Over the past months I have heard strange and ageist references from folks whose work I respect. Examples? There are many and I suppose I should offer one or two. Recently I was interviewing a middle aged organizer for an article about an issue on which there seemed to be controversy and two clear sides. The organizer came down firmly on one and noted that “the only ones who were against that position were older.” Was that true? And if so, what did that mean? Ought I discount a position because young people did not hold it? Perhaps the advocate meant the reverse..that I should discount the side held by younger leaders because they had less wisdom and experience.

Another example came from a DC supervisor in the disability world. When discussing hiring for one of the primo disability good government jobs, he noted that he wasn’t going to hire someone “looking for a position to retire into.” This was voiced in a public social setting. That made me think that it must be a generally accepted attitude. Yoo hoo, there is a law against that…the Age Discrimination in Employment Act (ADEA).

Most of the ageing folks in the movement (let me disclose that I am one of ‘em: a proud crone still fighting for full societal inclusion) are open to and encouraging of younger leaders. There must be some who fear our jobs or roles being usurped by younger activists or who don’t want to entertain fresh ideas but I’m glad they are not rocking’ or rollin’ in my world. But what is it with these calcified, ageist views held by some of our younger leaders?

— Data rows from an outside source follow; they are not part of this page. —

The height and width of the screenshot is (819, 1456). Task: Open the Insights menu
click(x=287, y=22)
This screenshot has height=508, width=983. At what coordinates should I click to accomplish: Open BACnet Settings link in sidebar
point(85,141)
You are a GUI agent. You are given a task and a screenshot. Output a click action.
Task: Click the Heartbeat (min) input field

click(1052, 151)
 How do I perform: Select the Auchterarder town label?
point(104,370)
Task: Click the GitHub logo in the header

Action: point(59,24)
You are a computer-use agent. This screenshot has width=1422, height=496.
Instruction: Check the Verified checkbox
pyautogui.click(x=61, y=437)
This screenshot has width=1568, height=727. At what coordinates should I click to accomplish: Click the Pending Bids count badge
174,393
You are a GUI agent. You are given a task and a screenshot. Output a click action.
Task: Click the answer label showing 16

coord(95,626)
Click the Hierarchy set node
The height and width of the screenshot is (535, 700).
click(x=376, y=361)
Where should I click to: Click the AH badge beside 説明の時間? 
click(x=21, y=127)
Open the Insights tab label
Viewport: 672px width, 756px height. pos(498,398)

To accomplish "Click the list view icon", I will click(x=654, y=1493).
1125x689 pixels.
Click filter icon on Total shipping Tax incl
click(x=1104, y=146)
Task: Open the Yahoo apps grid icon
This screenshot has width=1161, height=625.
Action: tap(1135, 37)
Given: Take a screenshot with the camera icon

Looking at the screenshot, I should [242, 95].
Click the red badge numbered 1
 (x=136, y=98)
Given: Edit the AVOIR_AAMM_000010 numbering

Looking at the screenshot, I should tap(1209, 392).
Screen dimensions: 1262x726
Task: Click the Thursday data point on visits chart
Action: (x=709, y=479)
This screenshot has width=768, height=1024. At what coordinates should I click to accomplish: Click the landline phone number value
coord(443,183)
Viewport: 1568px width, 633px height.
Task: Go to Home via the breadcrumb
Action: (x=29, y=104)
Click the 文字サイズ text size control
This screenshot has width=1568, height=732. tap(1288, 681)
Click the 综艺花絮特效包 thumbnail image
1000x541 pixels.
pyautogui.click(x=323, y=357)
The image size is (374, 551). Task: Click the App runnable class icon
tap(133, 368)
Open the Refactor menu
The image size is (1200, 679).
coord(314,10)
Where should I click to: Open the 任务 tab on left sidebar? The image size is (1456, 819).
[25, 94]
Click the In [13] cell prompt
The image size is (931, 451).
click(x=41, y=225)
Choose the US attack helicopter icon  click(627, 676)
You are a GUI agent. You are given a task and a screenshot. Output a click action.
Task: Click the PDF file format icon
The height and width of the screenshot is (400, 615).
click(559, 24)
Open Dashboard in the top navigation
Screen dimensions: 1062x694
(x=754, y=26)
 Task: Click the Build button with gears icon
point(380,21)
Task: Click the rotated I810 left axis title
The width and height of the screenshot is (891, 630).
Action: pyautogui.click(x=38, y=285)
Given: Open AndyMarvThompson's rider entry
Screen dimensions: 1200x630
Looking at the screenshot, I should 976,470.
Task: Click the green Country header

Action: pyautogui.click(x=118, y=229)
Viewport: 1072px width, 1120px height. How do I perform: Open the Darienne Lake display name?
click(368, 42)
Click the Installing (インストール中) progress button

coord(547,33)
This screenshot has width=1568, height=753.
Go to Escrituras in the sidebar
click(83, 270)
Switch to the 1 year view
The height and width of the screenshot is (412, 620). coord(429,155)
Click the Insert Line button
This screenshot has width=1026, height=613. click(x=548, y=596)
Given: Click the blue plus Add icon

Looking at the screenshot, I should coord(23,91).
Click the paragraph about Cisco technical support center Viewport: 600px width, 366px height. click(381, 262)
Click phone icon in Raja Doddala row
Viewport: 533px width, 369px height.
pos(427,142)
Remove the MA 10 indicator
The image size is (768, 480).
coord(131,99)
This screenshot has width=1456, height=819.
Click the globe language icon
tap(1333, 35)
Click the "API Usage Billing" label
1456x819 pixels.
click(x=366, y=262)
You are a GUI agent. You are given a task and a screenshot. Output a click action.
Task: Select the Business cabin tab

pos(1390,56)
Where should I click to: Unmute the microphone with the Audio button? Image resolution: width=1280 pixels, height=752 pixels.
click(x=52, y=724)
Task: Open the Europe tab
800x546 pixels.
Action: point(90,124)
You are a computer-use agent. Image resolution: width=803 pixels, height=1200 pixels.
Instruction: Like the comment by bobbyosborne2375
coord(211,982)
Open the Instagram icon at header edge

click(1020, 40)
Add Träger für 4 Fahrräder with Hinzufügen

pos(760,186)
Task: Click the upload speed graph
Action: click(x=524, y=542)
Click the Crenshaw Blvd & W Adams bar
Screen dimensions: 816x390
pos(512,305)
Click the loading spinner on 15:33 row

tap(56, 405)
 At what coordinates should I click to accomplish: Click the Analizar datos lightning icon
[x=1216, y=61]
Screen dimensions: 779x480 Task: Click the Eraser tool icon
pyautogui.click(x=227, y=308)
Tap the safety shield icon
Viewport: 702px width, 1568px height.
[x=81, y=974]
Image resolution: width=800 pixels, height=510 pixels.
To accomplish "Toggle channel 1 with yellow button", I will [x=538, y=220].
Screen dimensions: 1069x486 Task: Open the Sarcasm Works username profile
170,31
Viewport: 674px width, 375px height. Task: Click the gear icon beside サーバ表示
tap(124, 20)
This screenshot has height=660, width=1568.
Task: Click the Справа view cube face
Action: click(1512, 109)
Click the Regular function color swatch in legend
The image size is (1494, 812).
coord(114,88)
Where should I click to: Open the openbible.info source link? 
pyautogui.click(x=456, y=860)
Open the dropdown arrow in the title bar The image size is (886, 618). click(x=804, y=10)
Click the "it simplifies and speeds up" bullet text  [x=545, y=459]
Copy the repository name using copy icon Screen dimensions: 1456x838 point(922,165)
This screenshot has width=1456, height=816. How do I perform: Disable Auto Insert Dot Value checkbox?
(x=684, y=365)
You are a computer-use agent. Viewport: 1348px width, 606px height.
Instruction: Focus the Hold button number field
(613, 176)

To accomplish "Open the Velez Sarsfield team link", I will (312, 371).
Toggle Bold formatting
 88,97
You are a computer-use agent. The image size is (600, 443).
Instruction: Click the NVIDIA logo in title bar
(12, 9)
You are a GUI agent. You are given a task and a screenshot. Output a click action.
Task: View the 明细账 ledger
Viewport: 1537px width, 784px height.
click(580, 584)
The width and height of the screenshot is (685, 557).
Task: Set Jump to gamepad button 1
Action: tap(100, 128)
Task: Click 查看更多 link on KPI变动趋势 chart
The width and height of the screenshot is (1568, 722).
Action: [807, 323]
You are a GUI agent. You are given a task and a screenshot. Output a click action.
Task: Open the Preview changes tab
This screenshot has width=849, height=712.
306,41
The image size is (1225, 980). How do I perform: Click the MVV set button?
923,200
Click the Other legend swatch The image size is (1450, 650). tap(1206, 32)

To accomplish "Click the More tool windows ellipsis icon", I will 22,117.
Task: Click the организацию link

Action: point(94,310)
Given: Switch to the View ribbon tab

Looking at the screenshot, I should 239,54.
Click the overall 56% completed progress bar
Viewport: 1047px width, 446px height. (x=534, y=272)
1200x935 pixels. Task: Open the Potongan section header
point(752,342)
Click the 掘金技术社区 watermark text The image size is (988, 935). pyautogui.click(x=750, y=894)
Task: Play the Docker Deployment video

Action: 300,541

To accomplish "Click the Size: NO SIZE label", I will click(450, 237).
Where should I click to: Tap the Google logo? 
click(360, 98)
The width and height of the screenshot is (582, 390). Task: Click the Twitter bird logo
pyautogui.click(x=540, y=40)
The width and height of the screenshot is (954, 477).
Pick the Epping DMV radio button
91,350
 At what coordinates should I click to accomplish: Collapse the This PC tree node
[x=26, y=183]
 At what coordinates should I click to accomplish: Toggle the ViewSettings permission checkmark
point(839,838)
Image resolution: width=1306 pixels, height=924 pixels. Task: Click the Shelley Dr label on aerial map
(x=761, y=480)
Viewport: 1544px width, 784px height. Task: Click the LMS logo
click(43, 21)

Truly we don’t have that much time to debate the topic. Police are regularly beating up and murdering people with disabilities. Our people still rot away in institutions because of a huge lack of affordable, accessible, integrated housing. Many of us toil away in sheltered workshops for way less than minimum wage. The list of life threatening, spirit breaking injustices is long.

Every activist and advocate is needed in our serious and ongoing struggle. This is not a game we are playing. Everyone interested and willing to work is needed: all disabilities, ages, races and gender identities. We need to be as inclusive and non discriminatory of each other as we expect society to be of us.

Age discrimination? Really folks? Get over it now. Our people are dying.